__ABOUT THIS EXERCISE__
Write back every line of the listing exactly, excluding images.

** RECORD SET follows **

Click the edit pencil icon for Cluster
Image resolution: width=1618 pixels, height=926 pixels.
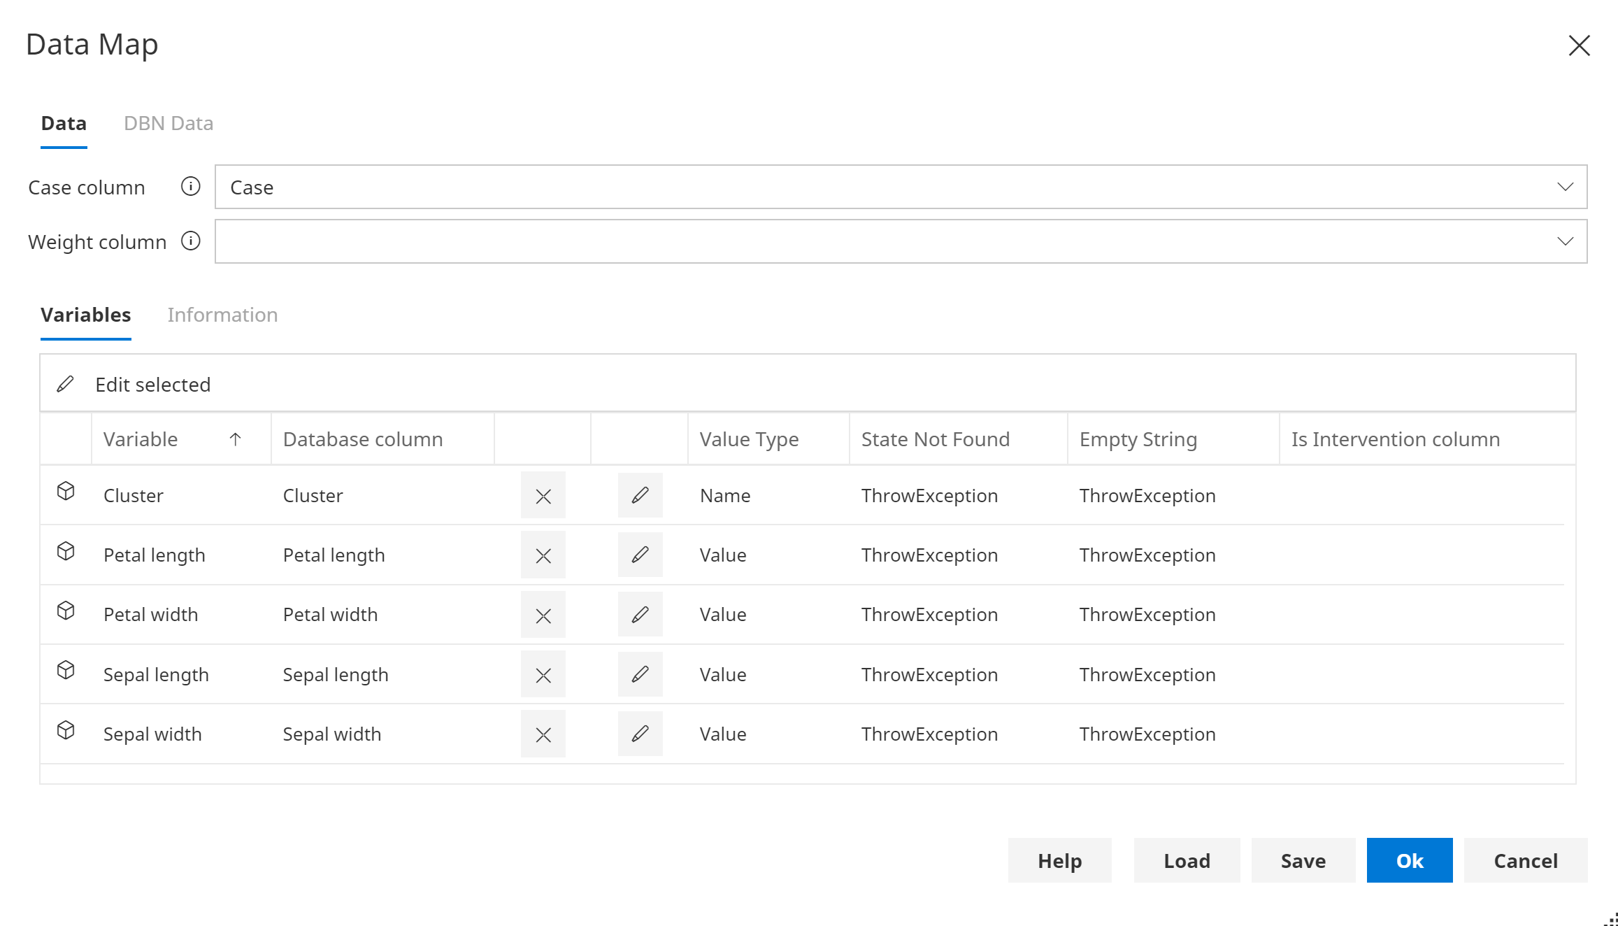[x=640, y=494]
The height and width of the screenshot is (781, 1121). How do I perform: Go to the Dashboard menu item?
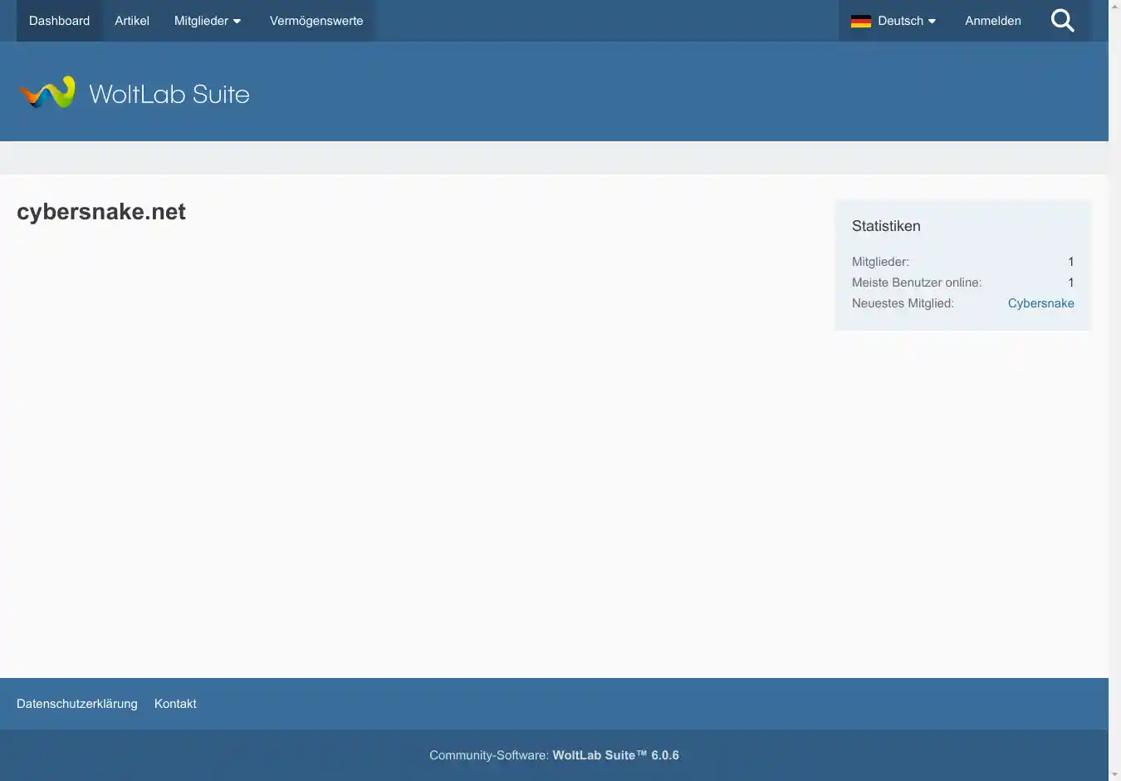point(59,21)
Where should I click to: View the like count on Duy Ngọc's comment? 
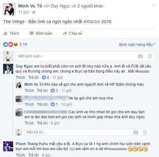click(45, 78)
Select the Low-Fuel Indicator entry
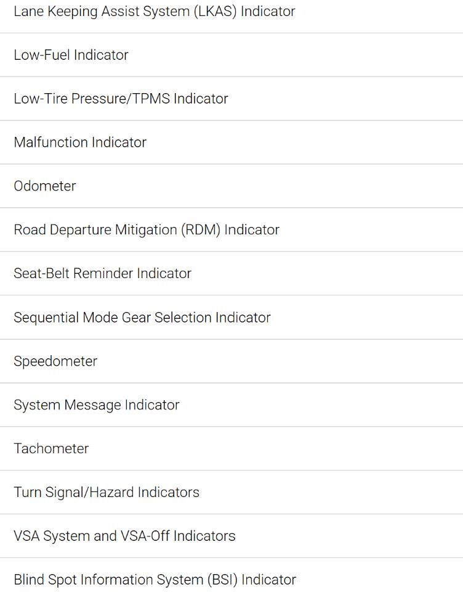This screenshot has width=463, height=592. (x=232, y=55)
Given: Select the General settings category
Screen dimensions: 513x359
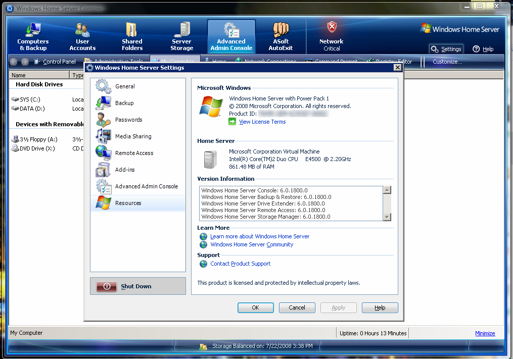Looking at the screenshot, I should (125, 86).
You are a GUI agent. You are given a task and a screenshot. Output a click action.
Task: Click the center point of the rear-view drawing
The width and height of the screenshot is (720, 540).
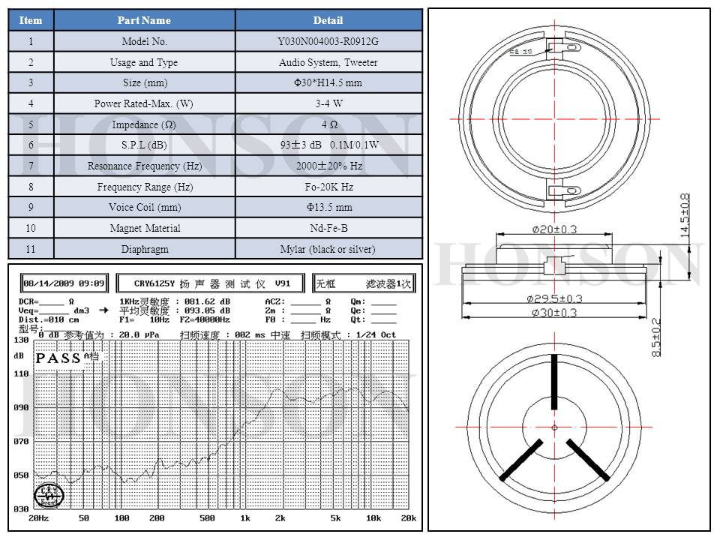[x=554, y=428]
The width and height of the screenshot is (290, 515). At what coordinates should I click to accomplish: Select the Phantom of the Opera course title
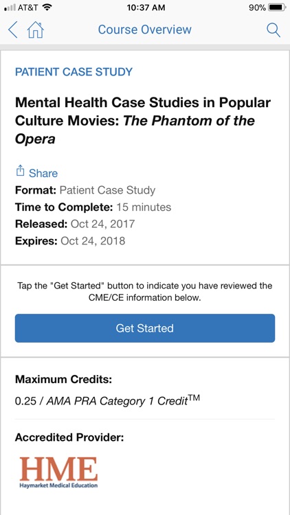(x=143, y=121)

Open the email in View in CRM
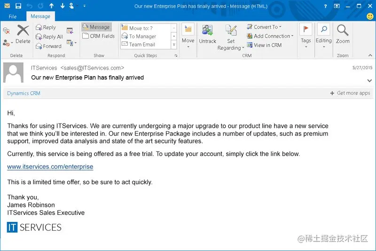(x=264, y=45)
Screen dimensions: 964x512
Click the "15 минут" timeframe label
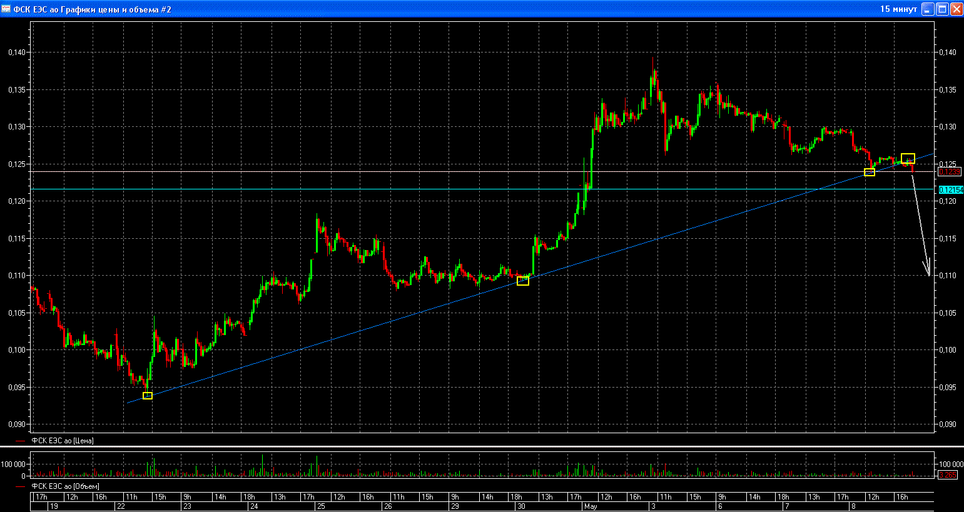[x=898, y=9]

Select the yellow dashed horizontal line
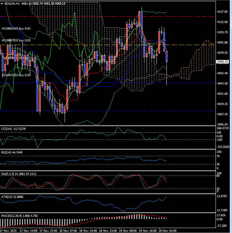186,45
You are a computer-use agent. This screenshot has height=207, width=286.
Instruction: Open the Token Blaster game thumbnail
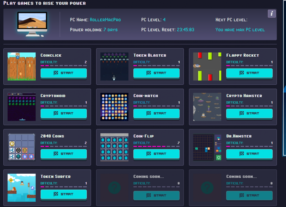click(x=114, y=66)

** End of RECORD SET **

__ANSWER BOX__
Click the edit pencil icon for Cluster
Image resolution: width=1618 pixels, height=926 pixels.
[x=640, y=494]
The height and width of the screenshot is (781, 1121). How do I perform: Go to the Dashboard menu item?
point(59,21)
Where should I click to: View the like count on Duy Ngọc's comment? 
click(45, 78)
Select the Low-Fuel Indicator entry
This screenshot has width=463, height=592. (x=232, y=55)
Given: Select the General settings category
Screen dimensions: 513x359
Looking at the screenshot, I should (125, 86).
You are a GUI agent. You are given a task and a screenshot. Output a click action.
Task: Click the center point of the rear-view drawing
The width and height of the screenshot is (720, 540).
[x=554, y=428]
The width and height of the screenshot is (290, 515). At what coordinates should I click to accomplish: Select the Phantom of the Opera course title
(x=143, y=121)

Open the email in View in CRM
(x=264, y=45)
Screen dimensions: 964x512
Click the "15 минут" timeframe label
[x=898, y=9]

Select the yellow dashed horizontal line
186,45
You are a computer-use agent. This screenshot has height=207, width=286.
Instruction: Open the Token Blaster game thumbnail
click(x=114, y=66)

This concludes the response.